I am fascinated by things aged, of artifacts from the hand of man, that have passed through the hands of successive generations, that reveal time and make it tangible. 
Acoma exemplifies this.

The origins of Acoma Pueblo are lost in time; indeed one way of translating Acoma is 'The place that always was'.  It is probably around 1000 years old and one of the oldest continuously inhabited villages on the North American continent. Much like the from-time-immemorial hilltop towns of rural Italy, it was a fortified village atop a mesa, virtually unconquerable.  According to legend, its people once lived on an even taller and sheerer nearby mesa until many were killed in lightning storm of mythic scale.  But the village did fall to the conquistadors in 1599 and was sacked with horrifying brutality.  Its history is told here. Its age sings in the buildings, which are passed down through generations through a matriarchal inheritance.

I first came to Acoma Pueblo shortly after college when I was looking at graduate schools for an MFA in photography.  One of the early programs was at the University of New Mexico in Albuquerque; Acoma was just an hour away.  I brought my 5x7 View Camera.  There was then no reception center and precious little in the way of tours.  There was no one around....like a Caribbean island, most of the inhabitants live elsewhere, in more modern homes in the valley; there is nowhere neat enough room for them all atop the mesa.  They keep a traditional presence there... and so I set up my view camera and took a few pictures, including this one of the church.  Then someone turned up, told us the Pueblo was closed, and we left.  This image was scanned from a palladium contact print made from a 5"x7" Plus-X negative.

Acoma Church, c.1971

But I never forgot it and, when visiting the Southwest in 2011, jumped at the chance to revisit it.  This time we took a tour and saw substantial parts of the Pueblo. 

Acoma House

This image was taken with the Canon 5DMkII and converted to black and white using Nik Super Efex software.

Ansel Adams said of New Mexico that it was his Paris.  Much as a writer of that period might go on pilgramage to Paris, Adams soaked up the lanscape of the Southwest and was imprinted by its fierce, sparse energy and rigor.  If you have the sensibility, it can be electrifying, something like being in the presence of the Burning Bush and having God light your soul. 
So it is that I have Bellini's St. Francis in Ecstacy at the bottom of my web page.

And I have found no other place that speaks to my vision like Acoma.  Here is the essence of enduring life, of creating a life out of one the sparest imaginable essentials.

Photographing there reduces me to babbling.  Imagine.  A window made not of glass but a 9" square chunk of raw fissured translucent quartz.  Where did someone find it, how long before the appearance of the white man and window glass, must it have been put in place?  Here with an aluminum downspout available from your local building supply!

Acoma Quartz "window"

A few more images..the view past a home to the valley beyond.

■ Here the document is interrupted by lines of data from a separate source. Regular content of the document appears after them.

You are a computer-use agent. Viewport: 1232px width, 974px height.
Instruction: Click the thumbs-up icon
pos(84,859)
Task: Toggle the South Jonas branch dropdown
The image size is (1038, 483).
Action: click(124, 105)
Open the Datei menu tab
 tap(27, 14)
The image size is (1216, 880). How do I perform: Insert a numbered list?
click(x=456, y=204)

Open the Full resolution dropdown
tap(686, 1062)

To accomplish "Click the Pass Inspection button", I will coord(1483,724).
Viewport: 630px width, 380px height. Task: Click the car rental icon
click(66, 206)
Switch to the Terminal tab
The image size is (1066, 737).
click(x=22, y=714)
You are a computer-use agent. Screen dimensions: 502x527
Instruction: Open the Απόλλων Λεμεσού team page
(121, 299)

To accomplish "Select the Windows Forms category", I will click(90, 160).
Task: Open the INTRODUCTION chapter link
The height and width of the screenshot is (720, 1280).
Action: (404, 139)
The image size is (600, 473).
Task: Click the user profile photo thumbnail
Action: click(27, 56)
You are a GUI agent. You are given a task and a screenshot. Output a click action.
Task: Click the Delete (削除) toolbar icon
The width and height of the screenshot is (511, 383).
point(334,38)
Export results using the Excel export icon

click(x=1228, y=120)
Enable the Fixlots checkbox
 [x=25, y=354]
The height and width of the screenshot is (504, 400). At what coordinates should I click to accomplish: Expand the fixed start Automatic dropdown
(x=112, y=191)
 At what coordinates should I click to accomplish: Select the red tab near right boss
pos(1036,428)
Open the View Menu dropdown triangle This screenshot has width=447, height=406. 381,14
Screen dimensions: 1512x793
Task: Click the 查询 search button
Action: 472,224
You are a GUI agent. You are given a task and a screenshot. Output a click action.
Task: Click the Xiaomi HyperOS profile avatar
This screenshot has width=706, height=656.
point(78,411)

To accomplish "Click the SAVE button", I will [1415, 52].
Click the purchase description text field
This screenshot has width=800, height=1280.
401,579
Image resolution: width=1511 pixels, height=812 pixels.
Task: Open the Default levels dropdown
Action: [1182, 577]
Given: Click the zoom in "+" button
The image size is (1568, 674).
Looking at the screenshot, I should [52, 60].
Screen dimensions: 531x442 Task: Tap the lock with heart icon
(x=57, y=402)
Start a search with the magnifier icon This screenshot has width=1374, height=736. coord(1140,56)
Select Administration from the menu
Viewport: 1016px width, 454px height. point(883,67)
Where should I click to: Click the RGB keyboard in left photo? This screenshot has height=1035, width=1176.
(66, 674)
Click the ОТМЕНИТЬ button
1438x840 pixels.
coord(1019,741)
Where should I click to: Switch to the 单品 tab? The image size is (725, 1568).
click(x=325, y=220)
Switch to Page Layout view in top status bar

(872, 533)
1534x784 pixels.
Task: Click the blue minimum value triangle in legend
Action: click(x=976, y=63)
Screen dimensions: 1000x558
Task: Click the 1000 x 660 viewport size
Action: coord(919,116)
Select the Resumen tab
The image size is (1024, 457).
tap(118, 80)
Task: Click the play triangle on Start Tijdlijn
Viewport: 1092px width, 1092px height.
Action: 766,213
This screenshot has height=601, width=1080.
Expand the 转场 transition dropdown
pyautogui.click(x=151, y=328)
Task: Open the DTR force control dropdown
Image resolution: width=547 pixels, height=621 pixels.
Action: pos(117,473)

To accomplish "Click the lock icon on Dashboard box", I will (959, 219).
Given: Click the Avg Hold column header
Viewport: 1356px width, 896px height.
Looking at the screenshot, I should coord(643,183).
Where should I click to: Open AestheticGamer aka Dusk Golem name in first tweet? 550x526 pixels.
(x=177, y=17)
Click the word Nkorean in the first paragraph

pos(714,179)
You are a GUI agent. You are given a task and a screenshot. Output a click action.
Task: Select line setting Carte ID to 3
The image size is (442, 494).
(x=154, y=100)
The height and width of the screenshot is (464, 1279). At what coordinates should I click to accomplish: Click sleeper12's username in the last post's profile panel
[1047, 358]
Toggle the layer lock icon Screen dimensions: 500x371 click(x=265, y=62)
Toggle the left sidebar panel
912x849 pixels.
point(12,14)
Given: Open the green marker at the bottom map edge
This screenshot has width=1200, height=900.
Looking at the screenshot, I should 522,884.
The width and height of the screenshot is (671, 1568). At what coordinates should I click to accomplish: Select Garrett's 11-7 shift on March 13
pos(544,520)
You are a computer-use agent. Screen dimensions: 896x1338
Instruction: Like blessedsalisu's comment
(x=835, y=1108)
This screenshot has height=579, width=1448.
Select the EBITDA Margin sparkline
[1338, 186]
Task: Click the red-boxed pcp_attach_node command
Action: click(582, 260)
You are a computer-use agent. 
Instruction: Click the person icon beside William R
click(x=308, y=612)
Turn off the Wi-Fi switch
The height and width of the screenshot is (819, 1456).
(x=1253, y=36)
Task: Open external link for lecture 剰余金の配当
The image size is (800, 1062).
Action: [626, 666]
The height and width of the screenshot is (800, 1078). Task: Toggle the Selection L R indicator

View past building over the valley

The spare rigor of the imagery!

Spareness of the imagery

In the midst of an arid land, there were pools atop the mesa...
The stones by the door, we were told, help to hold the doors closed in the wind....and signify that the family is away.

Mesa pool

I could have spent a month there and I desperately wanted a large format camera to really do Acoma justice.  I have a lot more images just from a few hours there, and these have not been tuned or manipulated in any way.